Most recently, it’s happened to me as a reader, and being lost this way has been foreign and unsettling.

I am the girl who hung off the edge of the bed at night, reading in secret by the light of a tiny nightlight. I am the girl who filled all the lists during summer library incentives during my youth, and that was when all you got to show for it was a sticker on the wall. I’m the girl who read instead of socializing at lunch during high school, the one who hid books behind textbooks in class.  I’m the girl who has consumed at least 100 books a year since I started keeping track many years ago.  In my pre-teaching, pre-parenting days that number was probably closer to 250.

Then one day I realized I wasn’t her anymore, and I didn’t know where she went.

I kept buying books.  I’ve always bought books.  How could I not?  It’s who I am.

They sat unread– a pile of reminders of who I wasn’t.

I started so many.

I abandoned so many.

I didn’t love reading.

I wanted to love it.

I tried to love it.

I couldn’t force myself to love it.

Who was I if I wasn’t the girl who loved books?

No new definition emerged, so I floated in the doldrums of a lost personality.

I was surrounded by excellent books I had no desire to read.
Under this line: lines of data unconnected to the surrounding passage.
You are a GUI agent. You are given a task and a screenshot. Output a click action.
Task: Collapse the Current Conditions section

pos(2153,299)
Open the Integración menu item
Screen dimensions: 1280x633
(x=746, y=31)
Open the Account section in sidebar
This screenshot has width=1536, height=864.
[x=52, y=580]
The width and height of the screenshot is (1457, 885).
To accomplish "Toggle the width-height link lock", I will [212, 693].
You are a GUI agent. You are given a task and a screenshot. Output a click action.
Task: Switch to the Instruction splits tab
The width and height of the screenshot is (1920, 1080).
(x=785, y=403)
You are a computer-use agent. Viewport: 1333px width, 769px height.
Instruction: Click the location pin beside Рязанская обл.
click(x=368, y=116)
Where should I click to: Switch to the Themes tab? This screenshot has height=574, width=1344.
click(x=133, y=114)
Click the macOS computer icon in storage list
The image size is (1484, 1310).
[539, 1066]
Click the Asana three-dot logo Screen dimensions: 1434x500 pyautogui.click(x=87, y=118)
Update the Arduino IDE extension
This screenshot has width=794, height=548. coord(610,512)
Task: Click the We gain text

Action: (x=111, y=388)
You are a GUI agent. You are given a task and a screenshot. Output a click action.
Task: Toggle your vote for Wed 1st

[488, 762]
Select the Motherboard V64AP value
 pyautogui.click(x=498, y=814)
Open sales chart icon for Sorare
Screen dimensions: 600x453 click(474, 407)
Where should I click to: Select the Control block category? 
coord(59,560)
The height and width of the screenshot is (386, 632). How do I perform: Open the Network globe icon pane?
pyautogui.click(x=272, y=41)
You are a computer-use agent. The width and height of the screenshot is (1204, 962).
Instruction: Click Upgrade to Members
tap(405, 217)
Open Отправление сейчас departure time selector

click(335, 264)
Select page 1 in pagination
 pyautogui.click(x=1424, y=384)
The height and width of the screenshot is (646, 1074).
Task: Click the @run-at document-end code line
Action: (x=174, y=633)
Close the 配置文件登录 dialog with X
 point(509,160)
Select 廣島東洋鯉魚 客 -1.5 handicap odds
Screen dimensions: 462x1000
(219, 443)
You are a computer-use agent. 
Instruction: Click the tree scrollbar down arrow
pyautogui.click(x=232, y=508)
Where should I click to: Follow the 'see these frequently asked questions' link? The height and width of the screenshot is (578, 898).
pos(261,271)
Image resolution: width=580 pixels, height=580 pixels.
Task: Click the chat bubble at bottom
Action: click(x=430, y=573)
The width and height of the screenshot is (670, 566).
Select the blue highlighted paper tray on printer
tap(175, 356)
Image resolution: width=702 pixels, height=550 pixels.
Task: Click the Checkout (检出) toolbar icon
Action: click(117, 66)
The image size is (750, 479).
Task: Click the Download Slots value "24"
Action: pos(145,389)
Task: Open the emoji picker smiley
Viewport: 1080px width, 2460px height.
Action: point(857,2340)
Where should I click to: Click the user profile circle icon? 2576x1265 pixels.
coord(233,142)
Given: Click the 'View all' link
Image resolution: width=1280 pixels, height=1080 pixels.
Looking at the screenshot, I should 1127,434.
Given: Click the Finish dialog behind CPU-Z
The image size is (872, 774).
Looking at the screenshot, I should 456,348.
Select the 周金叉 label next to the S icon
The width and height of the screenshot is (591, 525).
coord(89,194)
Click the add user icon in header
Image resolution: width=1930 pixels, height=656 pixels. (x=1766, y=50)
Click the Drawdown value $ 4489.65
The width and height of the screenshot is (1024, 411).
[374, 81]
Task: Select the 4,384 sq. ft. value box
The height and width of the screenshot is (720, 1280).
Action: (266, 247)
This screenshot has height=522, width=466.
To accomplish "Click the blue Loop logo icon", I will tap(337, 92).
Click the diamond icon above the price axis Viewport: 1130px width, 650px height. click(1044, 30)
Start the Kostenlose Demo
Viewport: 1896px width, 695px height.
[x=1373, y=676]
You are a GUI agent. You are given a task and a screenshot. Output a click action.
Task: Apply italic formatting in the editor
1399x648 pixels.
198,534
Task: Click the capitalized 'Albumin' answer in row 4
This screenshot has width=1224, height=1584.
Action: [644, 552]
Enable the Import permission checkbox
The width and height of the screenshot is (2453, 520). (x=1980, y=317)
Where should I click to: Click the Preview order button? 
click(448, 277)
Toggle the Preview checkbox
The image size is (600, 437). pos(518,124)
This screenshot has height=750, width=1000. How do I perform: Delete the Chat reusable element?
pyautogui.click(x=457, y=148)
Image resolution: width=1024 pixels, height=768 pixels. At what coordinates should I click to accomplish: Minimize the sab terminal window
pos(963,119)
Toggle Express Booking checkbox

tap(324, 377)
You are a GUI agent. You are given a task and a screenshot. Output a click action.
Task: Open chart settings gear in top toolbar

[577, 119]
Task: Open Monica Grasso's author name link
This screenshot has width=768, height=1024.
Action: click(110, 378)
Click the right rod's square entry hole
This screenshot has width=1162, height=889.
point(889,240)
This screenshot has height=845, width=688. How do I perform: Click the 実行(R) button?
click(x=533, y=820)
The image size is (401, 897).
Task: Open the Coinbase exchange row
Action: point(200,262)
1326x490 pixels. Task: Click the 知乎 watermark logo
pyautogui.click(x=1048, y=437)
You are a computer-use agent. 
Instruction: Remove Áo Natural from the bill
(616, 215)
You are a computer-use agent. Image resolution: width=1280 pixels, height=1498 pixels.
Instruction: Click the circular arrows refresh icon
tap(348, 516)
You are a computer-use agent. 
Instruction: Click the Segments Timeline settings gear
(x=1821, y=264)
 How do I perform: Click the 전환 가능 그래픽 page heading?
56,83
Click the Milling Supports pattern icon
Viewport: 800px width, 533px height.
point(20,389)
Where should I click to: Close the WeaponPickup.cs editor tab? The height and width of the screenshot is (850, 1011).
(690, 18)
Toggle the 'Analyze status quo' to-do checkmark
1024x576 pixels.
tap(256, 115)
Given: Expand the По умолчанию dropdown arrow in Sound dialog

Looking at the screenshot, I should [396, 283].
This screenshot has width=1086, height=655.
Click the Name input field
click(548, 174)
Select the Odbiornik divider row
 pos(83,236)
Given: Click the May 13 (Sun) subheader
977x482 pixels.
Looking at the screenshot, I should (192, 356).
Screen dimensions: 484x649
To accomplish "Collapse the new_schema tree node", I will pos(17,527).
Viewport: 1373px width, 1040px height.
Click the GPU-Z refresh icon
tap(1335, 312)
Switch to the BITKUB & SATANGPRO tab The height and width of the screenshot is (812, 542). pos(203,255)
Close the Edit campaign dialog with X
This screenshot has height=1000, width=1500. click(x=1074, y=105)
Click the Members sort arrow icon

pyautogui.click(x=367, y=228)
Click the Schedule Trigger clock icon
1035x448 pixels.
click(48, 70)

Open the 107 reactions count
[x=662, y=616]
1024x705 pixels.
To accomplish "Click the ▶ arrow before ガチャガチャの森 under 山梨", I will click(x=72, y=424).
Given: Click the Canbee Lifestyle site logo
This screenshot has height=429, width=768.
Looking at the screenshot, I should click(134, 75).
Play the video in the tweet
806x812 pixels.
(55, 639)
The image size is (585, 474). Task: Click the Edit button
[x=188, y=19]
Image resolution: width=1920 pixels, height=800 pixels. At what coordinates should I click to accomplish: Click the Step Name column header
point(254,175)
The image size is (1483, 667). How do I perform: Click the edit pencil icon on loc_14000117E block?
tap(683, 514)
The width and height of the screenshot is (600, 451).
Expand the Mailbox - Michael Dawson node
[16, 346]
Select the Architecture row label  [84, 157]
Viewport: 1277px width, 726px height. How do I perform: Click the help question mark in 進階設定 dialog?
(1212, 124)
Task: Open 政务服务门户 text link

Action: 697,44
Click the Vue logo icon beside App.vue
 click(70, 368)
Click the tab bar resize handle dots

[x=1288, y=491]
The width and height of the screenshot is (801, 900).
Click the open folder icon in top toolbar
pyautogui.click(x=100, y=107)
What once had the appeal of ice cream on a summer day instead tasted like a mouthful of sawdust every time I tried to take even a small bite.

Every few days, I took a few bites of sawdust and waited.

Then, one day, I felt a flicker of something familiar.  Deep inside, part of me that had been holding its breath, suffocating, took a small gasp of air.  When I am lost while driving, once in awhile I will almost get a sense of deja vu and know I will eventually find my way out of lost. This was far more subtle than that.  There were no landmarks.  There was no sudden understanding of where I needed to go or which direction to turn. There was no feeling of rightness.

I just felt like maybe the part of me that was missing had a chance to accidentally find its way back home someday.

I think I see it now… off in the distance.

I’ve never been so lost that I didn’t find my way home.  Surely this lost part of me will make its way home again too.